A solution to the challenges facing NHS services in Kirkcaldy lies outwith Victoria Hospital, not within it, maintains a beleagured boss.
David Stewart, NHS Fife’s chairman of the operational division spoke out in response to figures which uphold a damning report exposing failings at the showpiece hospital.
At a meeting yesterday (Wednesday), members of the operational divisional committee heard over capacity and a lack of consultants were still having a crippling effect on care standards.
However, Mr Stewart maintained it was important the public understood staff were facing challenging circumstances.
“We received government assistance to look at a four hour A&E target because we were breaking it - sometimes by 12 hours - which was a concern,” he said.
“We have certainly improved but it has come at a cost. People are being seen within time but they are being moved on to wards with no capacity and that is not good clinical practice and causes me a lot of anxiety.”
He added: “ The solutionlies outwith the Vic, not within it, but I have to watch the staff here being pilloried. It’s very demoralising for them but they don’t have the solution and I feel sorry for them.
“This is July 17, where are we going to be when winter officially starts on October 1?”

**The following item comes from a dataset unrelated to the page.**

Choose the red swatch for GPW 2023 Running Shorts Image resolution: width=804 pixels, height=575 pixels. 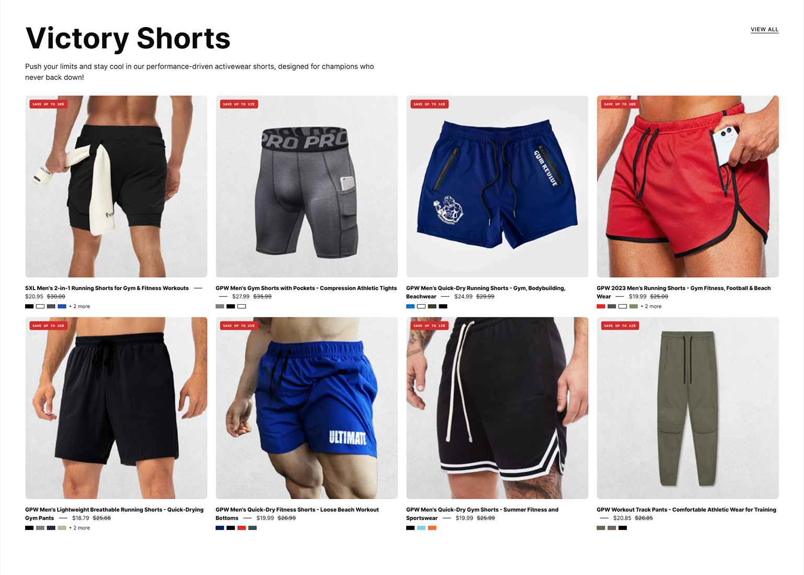pos(601,306)
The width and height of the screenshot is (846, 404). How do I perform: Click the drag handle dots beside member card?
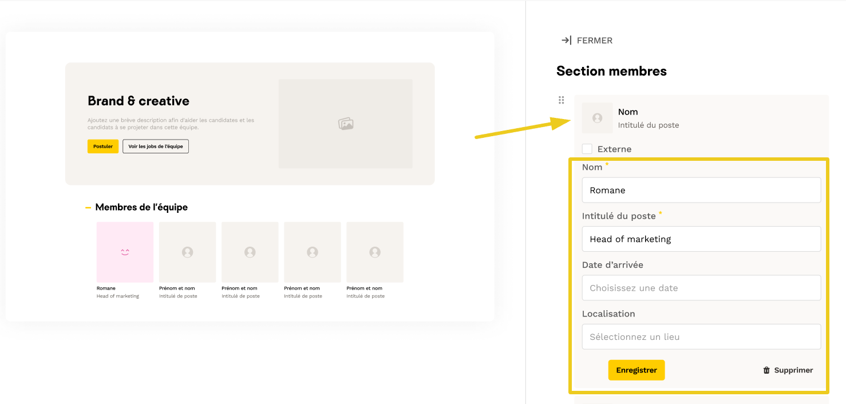coord(561,100)
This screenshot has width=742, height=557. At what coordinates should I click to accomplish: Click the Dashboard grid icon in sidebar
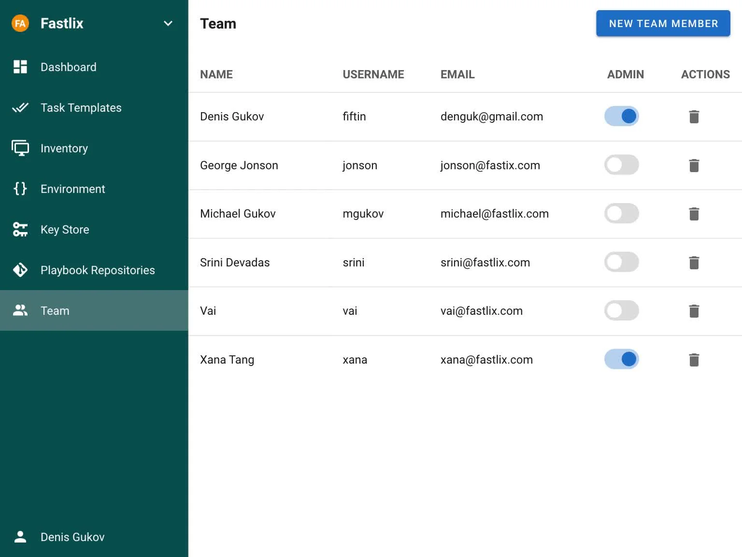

Independent inspectors raised safety concerns after noting five beds were being squeezed into bays meant for four, meaning some patients had no access to oxygen, suction or electrical points .
However, NHS Fife’s recent figures showed 30 patients were still being placed into a ward meant for 22.
According to committee reports, Fife has five consultant vacancies and is actively recruiting for another seven posts; three in A&E.
Difficulties recruiting has hindered attempts to increase capacity but, with a rising demand of 15 per cent on radiology services, for example, NHS Fife relies on hiring private providers.
However, that strategy across services has contributed to an overspend of £1.5m against a budget of £27.8m .
Meanwhile, over the past three years, lists for people waiting to see a consultant continue to rise.
For example, the total number of patients waiting in May was 14,550 - 13 per cent more than last year.
Committee member Arthur Morris said: “That number seems to be going up year on year - next year it could well be up another 1000.
“This shows, to my mind, a disturbing situation.”